On November 21, 2013, Alfond voted against allowing a bill submitted by Rep. Diane Russell (D-Portland) which would have legalized, taxed, and regulated the use of marijuana in the state, to proceed to debate during the second session of the 126th Legislature, which typically only addresses a limited number of bills. The Maine Legislative Council, of which Alfond was a member of as Senate President, voted 5-5, meaning that no legislative action would be taken until at least 2015. Disappointment was expressed over the vote since Alfond represents Portland, a city that only weeks prior voted overwhelmingly in favor of legalizing possession of up to 2.5 ounces of marijuana for adults over 21.

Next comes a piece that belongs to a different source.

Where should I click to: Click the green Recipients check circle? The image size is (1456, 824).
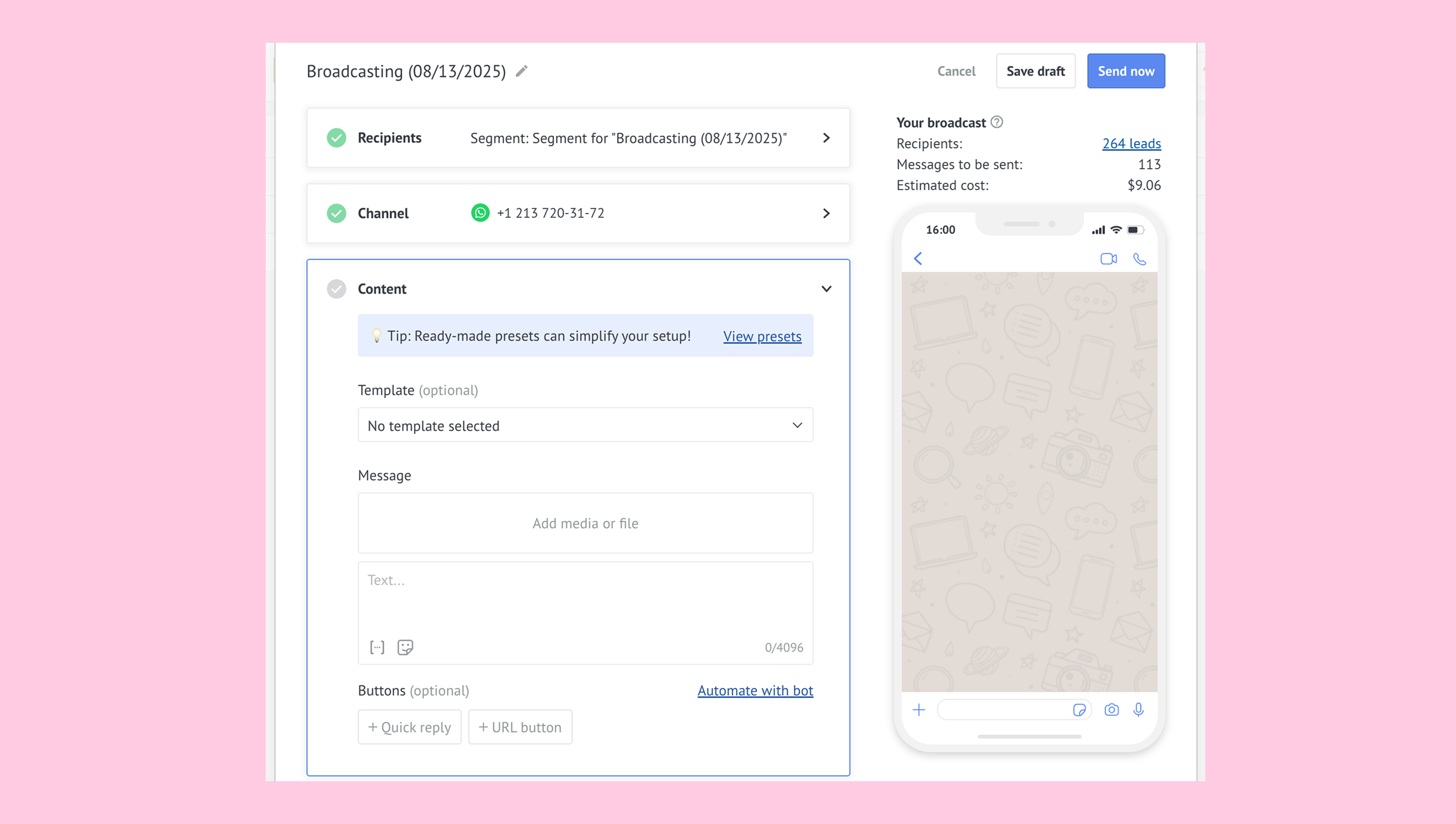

On December 18, 2013, Alfond announced that he submitted emergency legislation to attempt to help resolve a lease dispute between the Portland Pirates and the Cumberland County Civic Center by allowing the team to receive a share of alcohol revenue, which was illegal under Maine law but the Pirates had originally sought.

On June 30, 2014, the Talking Points Memo website claimed that some Maine adherents to the sovereign citizen movement called for Alfond and a fellow Democrat, House Speaker Mark Eves, to be tried, convicted, and executed for treason during meetings with Governor Paul LePage in 2013. LePage has denied that such discussions took place, even after learning audio recordings exist of two men claiming such a discussion took place.

==Personal life==
He is married to Rachael Weinstein.

In 2004, he founded the Maine Chapter of the League of Young Voters, serving for four years as its director. He serves on the boards of many organizations, including Avesta Housing, Opportunity Maine, Maine Initiatives, Kennebec Valley Community College, the New England Board of Higher Education and the New England Secondary School Consortium. He lives in Portland's West End.